[ 
https://issues.apache.org/jira/browse/HIVE-29584?page=com.atlassian.jira.plugin.system.issuetabpanels:all-tabpanel
 ]

soowan4147 updated HIVE-29584:
------------------------------
    Description: 
# 
 ## Summary

  After a brief MySQL outage (e.g., 4-second network glitch from a planned
  DBA operation), one HMS Thrift worker thread can permanently retain a broken
  HikariProxyConnection in its ObjectStore.pm ThreadLocal cache, leading to
  indefinite reuse of the same broken wrapper for hours until HMS is restarted.

  ## Root Cause

  `MetaStoreDirectSql.prepareTxn()` executes `SET 
@@session.sql_mode=ANSI_QUOTES`
  on every transaction.
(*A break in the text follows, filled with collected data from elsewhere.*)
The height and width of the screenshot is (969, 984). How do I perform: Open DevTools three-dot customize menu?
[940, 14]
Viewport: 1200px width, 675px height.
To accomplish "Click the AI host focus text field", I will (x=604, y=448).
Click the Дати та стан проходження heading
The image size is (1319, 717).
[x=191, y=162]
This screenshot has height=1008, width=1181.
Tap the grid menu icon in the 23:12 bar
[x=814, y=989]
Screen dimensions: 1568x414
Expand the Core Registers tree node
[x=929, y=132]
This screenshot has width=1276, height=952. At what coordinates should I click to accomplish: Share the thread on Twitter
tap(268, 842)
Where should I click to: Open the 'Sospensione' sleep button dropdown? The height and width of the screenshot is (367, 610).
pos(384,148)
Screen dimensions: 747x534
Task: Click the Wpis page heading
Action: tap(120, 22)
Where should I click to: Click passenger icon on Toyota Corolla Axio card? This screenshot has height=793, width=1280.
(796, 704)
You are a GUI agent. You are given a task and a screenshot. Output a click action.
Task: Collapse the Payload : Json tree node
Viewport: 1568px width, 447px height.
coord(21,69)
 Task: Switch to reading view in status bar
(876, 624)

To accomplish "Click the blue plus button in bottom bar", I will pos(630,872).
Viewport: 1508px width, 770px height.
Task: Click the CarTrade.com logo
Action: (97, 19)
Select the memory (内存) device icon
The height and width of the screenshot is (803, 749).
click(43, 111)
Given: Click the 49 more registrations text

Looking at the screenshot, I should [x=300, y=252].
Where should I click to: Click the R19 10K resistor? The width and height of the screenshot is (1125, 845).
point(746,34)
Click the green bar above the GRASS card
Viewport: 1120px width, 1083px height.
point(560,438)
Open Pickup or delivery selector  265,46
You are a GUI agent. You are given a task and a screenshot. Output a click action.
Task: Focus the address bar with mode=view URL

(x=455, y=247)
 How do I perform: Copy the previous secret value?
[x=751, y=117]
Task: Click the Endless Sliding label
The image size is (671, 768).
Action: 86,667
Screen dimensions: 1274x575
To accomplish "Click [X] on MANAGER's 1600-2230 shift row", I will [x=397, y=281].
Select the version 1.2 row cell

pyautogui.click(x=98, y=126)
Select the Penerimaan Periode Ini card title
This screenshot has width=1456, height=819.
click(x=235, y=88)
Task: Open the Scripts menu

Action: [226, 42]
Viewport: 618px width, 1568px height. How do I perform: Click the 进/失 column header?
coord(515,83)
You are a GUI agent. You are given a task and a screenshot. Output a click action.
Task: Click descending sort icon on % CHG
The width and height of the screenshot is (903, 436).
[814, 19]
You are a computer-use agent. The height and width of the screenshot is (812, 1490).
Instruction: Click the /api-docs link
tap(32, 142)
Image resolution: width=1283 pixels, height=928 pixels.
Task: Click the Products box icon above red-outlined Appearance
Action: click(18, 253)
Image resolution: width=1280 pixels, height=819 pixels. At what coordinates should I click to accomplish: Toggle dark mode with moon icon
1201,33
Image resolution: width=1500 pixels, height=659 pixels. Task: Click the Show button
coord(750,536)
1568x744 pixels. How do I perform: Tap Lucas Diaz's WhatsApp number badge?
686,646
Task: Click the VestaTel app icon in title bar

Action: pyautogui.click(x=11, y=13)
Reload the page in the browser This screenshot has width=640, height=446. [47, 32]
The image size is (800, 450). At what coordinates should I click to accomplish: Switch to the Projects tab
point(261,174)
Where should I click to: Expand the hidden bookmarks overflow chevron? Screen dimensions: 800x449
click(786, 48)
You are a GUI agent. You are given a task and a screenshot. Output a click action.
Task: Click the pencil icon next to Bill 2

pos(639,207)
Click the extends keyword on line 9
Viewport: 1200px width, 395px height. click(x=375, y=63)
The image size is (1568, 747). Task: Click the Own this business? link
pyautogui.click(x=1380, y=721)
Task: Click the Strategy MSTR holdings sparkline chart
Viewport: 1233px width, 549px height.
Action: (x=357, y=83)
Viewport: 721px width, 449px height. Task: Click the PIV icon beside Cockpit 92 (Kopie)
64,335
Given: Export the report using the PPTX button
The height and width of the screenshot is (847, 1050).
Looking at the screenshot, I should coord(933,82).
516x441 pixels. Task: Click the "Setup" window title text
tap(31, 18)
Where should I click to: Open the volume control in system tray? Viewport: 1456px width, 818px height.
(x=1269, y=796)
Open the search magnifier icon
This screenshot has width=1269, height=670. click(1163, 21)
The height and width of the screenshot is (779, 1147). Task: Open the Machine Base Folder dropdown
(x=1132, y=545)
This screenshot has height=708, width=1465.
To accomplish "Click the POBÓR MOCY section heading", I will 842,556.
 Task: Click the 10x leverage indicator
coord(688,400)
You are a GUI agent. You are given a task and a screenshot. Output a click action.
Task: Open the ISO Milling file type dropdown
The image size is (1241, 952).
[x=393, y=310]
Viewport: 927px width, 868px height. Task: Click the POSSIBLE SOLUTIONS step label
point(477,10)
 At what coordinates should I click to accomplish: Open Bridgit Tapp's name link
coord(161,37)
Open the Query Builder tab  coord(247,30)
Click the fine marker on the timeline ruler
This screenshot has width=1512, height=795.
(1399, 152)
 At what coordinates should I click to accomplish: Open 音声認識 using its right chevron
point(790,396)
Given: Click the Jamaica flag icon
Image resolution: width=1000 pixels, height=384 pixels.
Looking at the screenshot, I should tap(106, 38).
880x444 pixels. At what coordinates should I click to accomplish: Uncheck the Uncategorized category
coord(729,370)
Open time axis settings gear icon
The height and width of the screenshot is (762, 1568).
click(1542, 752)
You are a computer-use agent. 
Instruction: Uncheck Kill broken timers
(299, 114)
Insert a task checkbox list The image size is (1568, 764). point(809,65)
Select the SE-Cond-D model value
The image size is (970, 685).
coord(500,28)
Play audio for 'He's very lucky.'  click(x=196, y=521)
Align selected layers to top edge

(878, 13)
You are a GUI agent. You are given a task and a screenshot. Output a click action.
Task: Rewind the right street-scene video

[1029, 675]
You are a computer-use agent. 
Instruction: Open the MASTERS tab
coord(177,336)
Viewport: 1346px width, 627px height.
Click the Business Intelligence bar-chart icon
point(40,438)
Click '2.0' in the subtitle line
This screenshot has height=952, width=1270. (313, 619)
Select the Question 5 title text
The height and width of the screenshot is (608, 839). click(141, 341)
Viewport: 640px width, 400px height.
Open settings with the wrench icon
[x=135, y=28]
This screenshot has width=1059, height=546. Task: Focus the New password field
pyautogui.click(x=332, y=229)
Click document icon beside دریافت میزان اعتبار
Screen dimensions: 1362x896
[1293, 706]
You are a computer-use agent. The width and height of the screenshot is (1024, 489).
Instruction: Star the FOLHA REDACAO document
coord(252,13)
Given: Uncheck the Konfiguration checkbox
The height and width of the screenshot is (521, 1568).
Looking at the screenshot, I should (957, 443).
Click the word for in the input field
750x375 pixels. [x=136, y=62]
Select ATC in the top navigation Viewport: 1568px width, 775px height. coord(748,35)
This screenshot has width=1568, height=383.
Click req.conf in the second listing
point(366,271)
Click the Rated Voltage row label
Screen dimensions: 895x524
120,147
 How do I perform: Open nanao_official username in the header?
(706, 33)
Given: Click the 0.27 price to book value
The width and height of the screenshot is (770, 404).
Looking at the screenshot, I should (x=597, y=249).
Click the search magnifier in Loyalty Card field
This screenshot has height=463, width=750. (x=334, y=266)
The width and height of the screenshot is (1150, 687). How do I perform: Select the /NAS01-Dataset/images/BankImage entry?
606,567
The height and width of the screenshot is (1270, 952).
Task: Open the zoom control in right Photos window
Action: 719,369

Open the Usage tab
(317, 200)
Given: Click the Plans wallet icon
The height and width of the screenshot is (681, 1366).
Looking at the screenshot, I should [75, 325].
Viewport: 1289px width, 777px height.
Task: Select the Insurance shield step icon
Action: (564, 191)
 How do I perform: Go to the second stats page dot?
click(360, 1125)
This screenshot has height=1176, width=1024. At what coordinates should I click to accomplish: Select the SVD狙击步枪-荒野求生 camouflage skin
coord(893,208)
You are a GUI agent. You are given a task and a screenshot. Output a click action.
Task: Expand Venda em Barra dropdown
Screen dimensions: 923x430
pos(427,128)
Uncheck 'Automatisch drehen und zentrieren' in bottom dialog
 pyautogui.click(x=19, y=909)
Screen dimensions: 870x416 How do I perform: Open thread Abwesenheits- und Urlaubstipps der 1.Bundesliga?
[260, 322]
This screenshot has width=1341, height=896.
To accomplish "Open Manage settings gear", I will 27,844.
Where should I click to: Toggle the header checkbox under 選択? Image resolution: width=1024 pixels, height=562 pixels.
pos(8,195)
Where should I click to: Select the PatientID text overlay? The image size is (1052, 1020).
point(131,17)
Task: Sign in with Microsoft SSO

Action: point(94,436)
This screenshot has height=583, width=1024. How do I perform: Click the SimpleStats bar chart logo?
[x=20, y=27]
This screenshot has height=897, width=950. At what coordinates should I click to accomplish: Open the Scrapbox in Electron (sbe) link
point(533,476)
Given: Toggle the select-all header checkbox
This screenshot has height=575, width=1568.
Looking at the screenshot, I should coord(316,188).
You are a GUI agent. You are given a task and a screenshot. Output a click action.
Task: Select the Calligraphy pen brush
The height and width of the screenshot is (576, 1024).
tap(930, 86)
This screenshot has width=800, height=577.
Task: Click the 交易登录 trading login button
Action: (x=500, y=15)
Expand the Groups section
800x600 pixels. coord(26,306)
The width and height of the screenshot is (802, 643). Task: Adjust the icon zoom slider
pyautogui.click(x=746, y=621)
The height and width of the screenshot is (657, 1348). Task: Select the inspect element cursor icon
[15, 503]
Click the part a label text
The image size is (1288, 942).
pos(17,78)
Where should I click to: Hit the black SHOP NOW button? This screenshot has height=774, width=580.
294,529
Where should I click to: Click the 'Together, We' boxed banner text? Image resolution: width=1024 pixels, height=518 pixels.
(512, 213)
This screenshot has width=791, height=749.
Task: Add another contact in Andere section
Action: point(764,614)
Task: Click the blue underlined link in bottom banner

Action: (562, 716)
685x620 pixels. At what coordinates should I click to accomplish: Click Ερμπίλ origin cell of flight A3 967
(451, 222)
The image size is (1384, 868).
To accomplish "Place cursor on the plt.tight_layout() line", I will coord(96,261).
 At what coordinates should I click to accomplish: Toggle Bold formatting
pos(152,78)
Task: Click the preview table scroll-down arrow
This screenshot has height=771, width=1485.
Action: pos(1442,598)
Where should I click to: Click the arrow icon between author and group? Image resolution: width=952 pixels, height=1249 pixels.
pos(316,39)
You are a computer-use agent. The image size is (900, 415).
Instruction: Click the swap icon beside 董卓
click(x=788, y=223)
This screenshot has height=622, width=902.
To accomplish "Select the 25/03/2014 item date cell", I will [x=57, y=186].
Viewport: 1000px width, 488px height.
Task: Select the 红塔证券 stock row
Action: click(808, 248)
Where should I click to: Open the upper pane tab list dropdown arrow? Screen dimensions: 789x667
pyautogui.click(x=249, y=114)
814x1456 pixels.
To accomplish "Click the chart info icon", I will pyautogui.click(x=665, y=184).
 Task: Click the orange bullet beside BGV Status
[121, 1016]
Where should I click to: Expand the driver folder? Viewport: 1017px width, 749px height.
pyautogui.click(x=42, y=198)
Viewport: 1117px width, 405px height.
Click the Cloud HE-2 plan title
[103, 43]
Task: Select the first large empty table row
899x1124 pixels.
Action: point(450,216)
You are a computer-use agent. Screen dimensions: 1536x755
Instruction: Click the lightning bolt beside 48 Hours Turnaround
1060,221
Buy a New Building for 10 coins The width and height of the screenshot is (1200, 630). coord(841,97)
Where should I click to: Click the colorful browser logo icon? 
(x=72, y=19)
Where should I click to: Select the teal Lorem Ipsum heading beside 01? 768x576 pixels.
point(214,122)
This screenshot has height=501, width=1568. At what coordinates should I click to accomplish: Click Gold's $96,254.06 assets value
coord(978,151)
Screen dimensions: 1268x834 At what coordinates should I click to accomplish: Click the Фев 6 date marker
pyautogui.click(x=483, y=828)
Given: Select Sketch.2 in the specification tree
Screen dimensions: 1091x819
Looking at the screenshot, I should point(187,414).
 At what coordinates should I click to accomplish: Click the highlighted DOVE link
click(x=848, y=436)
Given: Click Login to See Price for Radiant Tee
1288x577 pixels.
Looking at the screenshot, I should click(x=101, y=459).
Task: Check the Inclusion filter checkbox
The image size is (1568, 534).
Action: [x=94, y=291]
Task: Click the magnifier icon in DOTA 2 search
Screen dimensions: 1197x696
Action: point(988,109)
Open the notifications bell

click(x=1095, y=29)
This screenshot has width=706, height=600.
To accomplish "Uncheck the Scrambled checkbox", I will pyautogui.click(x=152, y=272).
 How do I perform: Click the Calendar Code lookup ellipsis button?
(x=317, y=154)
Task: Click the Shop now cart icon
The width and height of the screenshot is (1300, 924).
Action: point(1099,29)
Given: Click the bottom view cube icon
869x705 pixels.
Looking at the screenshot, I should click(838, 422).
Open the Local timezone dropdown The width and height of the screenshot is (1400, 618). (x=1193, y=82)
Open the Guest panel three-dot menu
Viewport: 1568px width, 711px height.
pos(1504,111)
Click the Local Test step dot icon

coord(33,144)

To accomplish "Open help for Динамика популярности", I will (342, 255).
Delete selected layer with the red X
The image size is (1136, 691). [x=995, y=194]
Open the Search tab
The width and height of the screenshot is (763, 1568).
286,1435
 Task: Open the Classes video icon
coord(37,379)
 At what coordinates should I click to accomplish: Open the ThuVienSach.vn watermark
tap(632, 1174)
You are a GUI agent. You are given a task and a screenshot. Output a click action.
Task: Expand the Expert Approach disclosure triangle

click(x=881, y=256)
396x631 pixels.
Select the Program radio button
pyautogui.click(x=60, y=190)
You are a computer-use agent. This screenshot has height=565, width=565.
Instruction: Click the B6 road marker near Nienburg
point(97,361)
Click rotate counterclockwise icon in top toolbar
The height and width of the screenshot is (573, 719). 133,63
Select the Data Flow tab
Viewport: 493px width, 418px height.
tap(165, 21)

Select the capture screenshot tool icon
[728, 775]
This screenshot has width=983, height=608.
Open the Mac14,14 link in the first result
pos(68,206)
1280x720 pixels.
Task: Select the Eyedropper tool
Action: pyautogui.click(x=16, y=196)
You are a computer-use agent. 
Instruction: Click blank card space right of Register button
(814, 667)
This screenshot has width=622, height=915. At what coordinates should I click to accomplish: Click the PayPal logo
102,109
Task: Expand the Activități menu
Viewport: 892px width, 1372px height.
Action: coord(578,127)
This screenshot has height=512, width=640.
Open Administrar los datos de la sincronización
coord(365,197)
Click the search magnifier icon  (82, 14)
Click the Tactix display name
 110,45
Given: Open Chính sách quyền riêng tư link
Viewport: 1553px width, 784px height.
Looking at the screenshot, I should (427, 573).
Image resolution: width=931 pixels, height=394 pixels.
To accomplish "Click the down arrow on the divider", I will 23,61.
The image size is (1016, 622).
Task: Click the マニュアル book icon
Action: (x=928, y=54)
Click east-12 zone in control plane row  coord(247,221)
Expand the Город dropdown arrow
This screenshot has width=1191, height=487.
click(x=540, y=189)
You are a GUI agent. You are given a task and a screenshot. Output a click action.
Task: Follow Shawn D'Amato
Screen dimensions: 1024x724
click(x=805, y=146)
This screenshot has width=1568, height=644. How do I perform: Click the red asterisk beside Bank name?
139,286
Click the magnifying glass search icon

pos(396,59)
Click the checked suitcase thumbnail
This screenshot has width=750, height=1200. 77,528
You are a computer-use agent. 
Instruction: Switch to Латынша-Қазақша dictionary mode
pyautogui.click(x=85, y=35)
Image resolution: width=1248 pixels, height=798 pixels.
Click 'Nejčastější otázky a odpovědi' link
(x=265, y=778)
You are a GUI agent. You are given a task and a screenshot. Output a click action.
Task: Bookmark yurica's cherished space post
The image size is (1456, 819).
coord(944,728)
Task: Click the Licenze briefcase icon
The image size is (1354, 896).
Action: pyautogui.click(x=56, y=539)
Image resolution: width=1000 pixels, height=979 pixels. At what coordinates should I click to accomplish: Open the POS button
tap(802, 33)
When this fails on a broken connection (e.g.,
  "Connection is closed" SQLException after MySQL transient outage),
  `ObjectStore.handleDirectSqlError()` falls back to ORM mode but does NOT
  invalidate the PersistenceManager. As a result:

  1. Same `ObjectStore.pm` is reused on next RPC
  2. Same broken HikariProxyConnection wrapper is reused (held via ThreadLocal)
  3. HikariCP cannot evict the in-use connection per design
  4. Only HMS restart releases the wrapper

  ## Production Incident Evidence (2026-04-26)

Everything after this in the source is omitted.